Accessing the Values in the Parsed Document

Once parsed, a configuration file becomes a Document instance, which itself is derived from Value.

You can think of it as a tree of values and sections, and you can access these values in several different ways depending on your needs.

Accessing Values via Name-Path

If you know the fixed names of the values in your configuration, you can access them directly using a string-based name-path:

import erbsland.conf as elcl

try:
    doc = elcl.load("configuration.elcl")

    server_port = doc["server.port"].as_int()
    server_host = doc["server.host"].as_text()

    # ...
except elcl.Error as e:
    print(f"Failed to load configuration: {e}")

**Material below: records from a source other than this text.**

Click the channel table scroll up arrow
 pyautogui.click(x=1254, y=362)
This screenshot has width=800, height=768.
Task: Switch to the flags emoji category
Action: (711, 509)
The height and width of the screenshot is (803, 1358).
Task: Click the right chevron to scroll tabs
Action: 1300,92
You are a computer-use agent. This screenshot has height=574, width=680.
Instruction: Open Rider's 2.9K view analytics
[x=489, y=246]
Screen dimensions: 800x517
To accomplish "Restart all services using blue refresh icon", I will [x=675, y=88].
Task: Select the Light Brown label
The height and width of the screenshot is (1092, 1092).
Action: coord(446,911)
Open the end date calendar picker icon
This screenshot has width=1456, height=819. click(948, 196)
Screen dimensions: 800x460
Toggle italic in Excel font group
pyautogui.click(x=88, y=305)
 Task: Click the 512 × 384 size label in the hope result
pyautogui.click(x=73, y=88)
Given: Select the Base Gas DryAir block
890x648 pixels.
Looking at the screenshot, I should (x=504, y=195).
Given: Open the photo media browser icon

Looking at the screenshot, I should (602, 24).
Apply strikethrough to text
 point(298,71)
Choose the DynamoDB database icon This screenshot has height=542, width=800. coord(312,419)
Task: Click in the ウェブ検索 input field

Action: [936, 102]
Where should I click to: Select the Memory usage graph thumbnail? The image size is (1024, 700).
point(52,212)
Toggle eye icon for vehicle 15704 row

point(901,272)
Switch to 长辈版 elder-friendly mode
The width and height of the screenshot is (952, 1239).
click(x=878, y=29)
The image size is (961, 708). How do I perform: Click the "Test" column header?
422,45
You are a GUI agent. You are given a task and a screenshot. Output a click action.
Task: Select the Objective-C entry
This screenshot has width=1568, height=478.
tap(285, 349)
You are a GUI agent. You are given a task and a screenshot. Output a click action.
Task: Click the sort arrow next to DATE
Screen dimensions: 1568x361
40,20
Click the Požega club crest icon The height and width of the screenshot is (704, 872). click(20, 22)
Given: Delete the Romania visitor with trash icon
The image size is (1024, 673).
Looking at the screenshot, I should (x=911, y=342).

The path is always resolved relative to the instance you access it from.

Note

When you use a string name-path, it must be parsed and validated on every lookup. If you repeatedly access the same values, it is more efficient to pre-compile the name-paths once:

SERVER_PORT = elcl.NamePath.from_text("server.port")
SERVER_HOST = elcl.NamePath.from_text("server.host")

This way, any syntax errors are raised early (at definition time), and lookups are faster.

Accessing Values via Index

Every Value also behaves like a Python list, so you can access elements using an index:

first_server = doc["server"][0]
last_server = doc["server"][-1]

The difference to regular Python lists is that errors are not raised as IndexError, but as ConfValueNotFound.

Note

For convenience, you can also use the first and last properties.

Iterating over Value and Section Lists

Every value is iterable. This makes it easy to loop through lists of sections or values:

for server_value in doc["server"]:
    port = server_value["port"].as_int()
    host = server_value["host"].as_text()
    # ...

This is especially useful when your configuration defines multiple sections of the same kind (for example, multiple servers, clients, or plugins).